This dissertation is an investigation on the realist film theory of Siegfried Kracauer. It was principally conducted through film practice as exemplified by the ten short films that compose the omnibus film project, Life-world Series (dir. Joni Gutierrez, 2017, 118 minutes). To supplement the study's examination of Kracauerian cinematic realism (KCR), film criticism of selected works of Lino Brocka was also accomplished. The methodology involved three components: (1) research-based production of Life-world Series, (2) textual analyses of the said film collection and selected Brocka films, and (3) meta-analysis of the scholarly criticism on the Brocka film.
This dissertation is the first to use film-making practice which was a part of the research project and devised to investigate KCR, which avows that the cinematic experience of physical reality as an object of contemplation fosters an intuitive understanding of the Lebenswelt (life-world) and, in turn, brings about the redemptive potential of film vis-à-vis the modern condition. The emergent design of Life-world Series opened the study to a wide range of possibilities that it could not have encountered if it limited itself to applying a particular theory as a framework in doing film criticism of pre-existing works. This project - through both its film practice and criticism components - is an interweaving of key notions from Husserlian phenomenology and the seven KCR tropes identified in the study, namely: (1) the quotidian, (2) the transient, (3) the refuse, (4) the fortuitous, (5) the indeterminate, (6) the flow of life, and (7) the spiritual life itself.
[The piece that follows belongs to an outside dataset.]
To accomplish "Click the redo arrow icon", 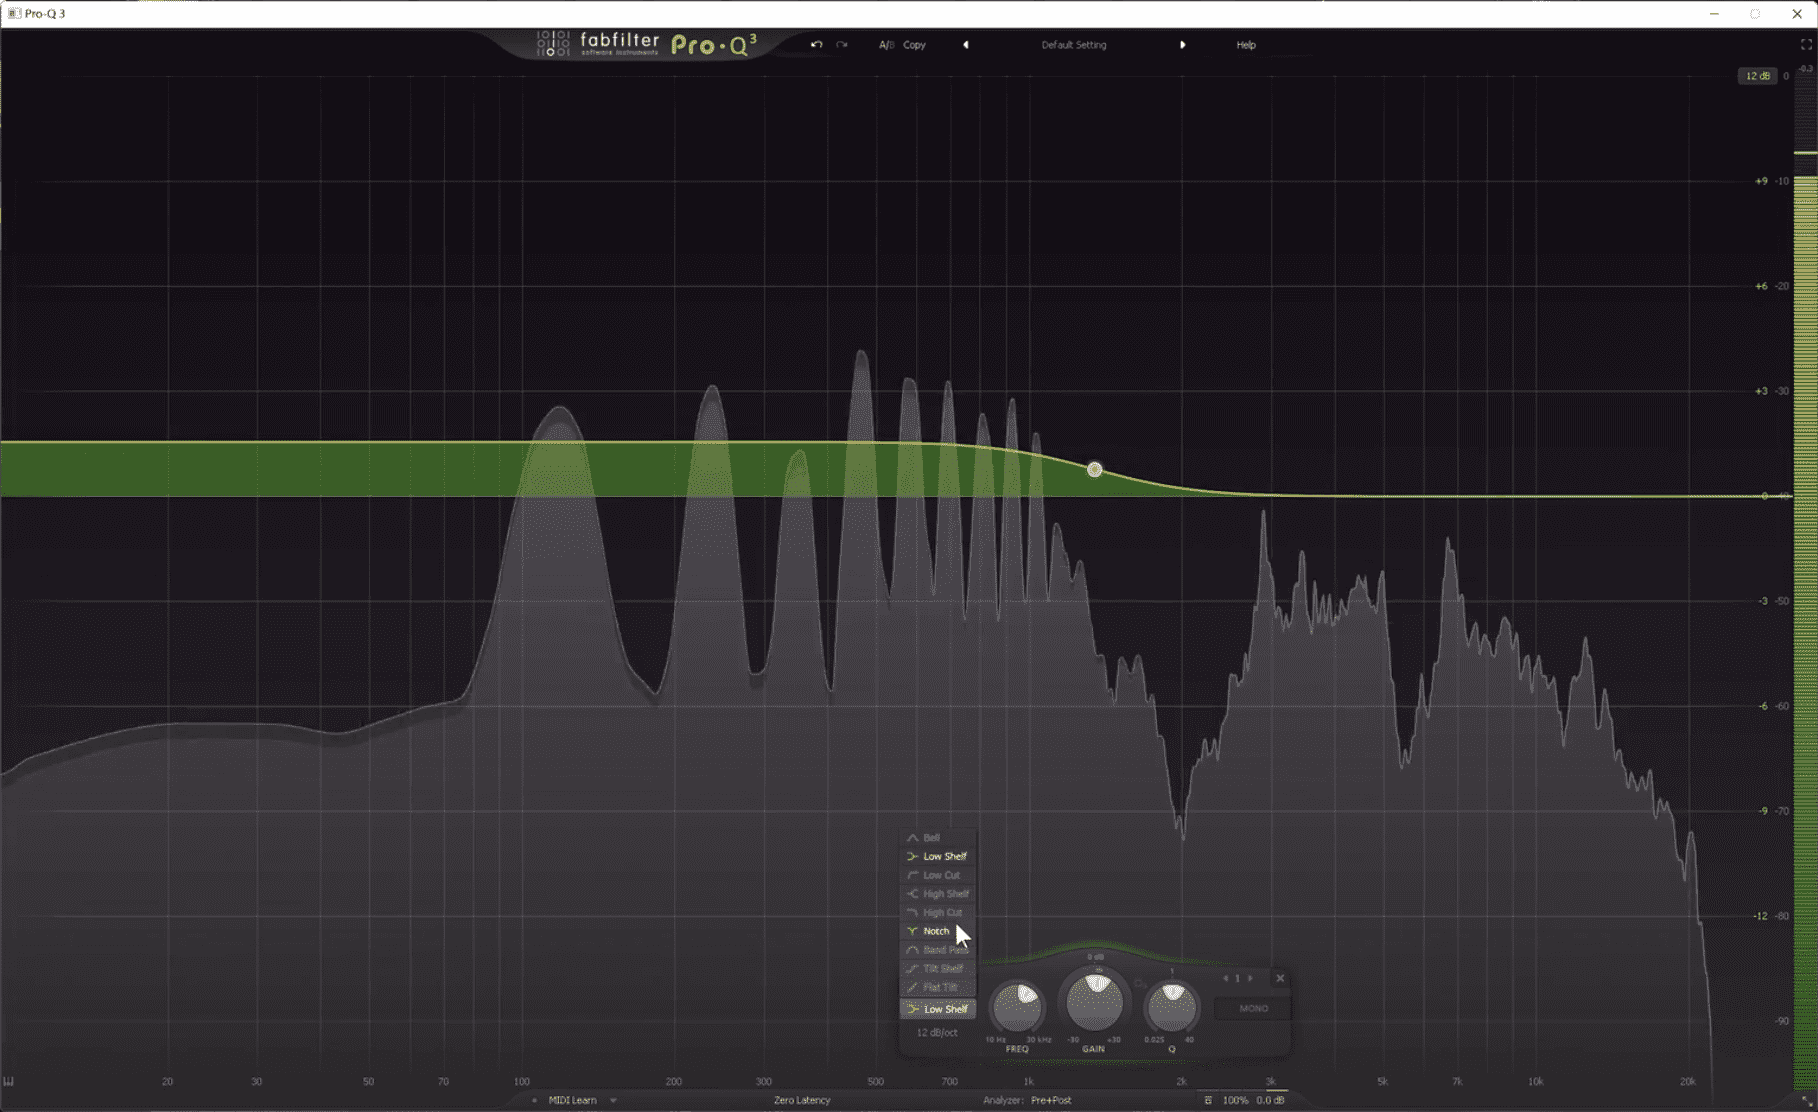I will 842,45.
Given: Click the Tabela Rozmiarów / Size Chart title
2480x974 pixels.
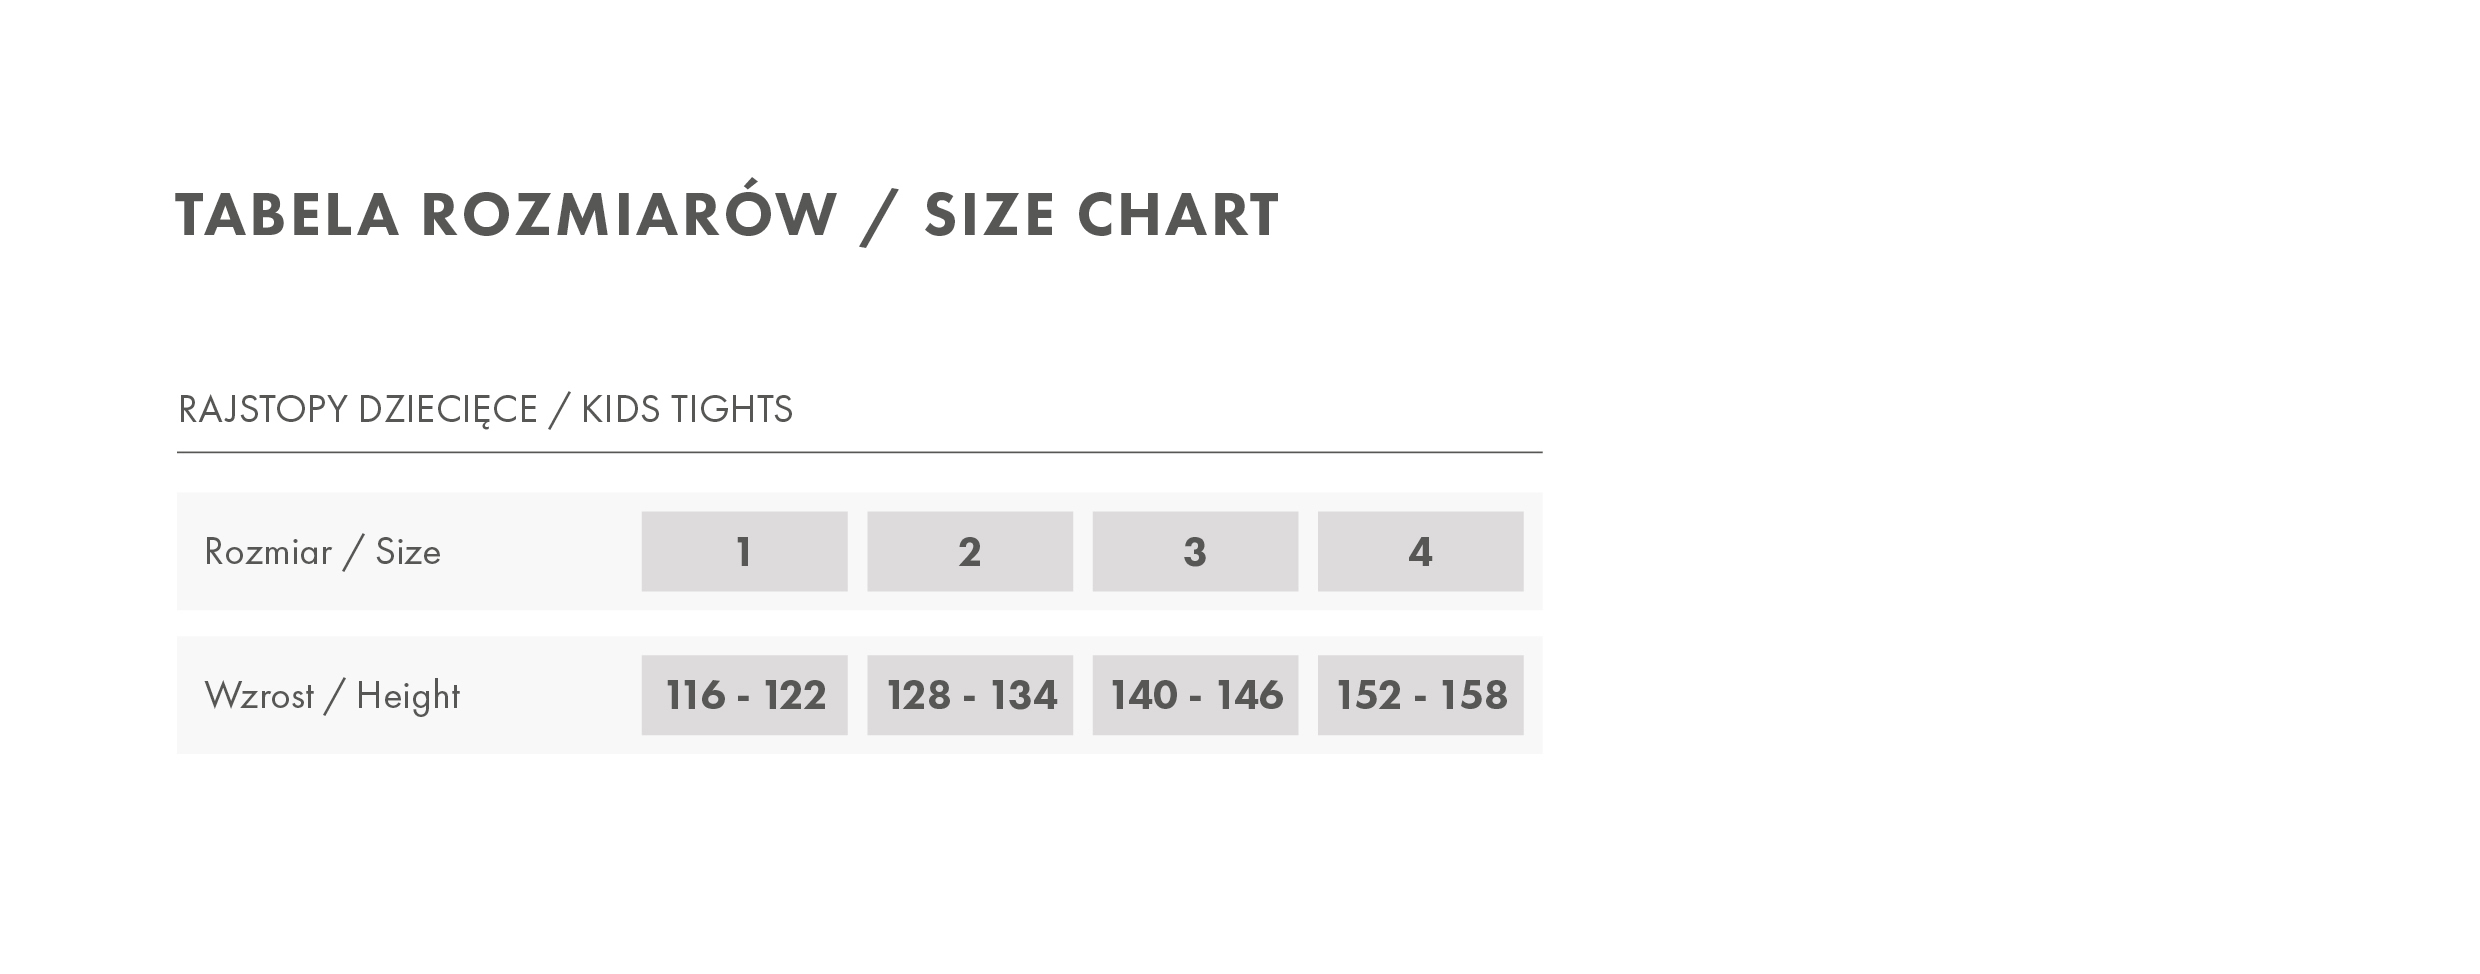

The phenomenological engagement of this investigation has provided opportunities for expanding the inventory of KCR tropes, to conceivably include characteristics of the Lebenswelt which form part of the project's overall findings, that is, the life-world as: (1) expansive, (2) multi-layered, (3) flowing, (4) in the process of becoming, (5) resonantly intersubjective, (6) a thing of beauty, (7) relating to essences, (8) cyclical, (9) transcendent, (10) meaning-laden, (11) fragmented, and (12) malleable. The dissertation explicates how its phenomenological approach in inspecting KCR led to the construction of a prospective model of cinematic realism - the integrated quadrant model of Kracauerian cinematic realism (IQMKCR) - and finally, determines the implications and prospects of using film practice as an instrument in interrogating KCR.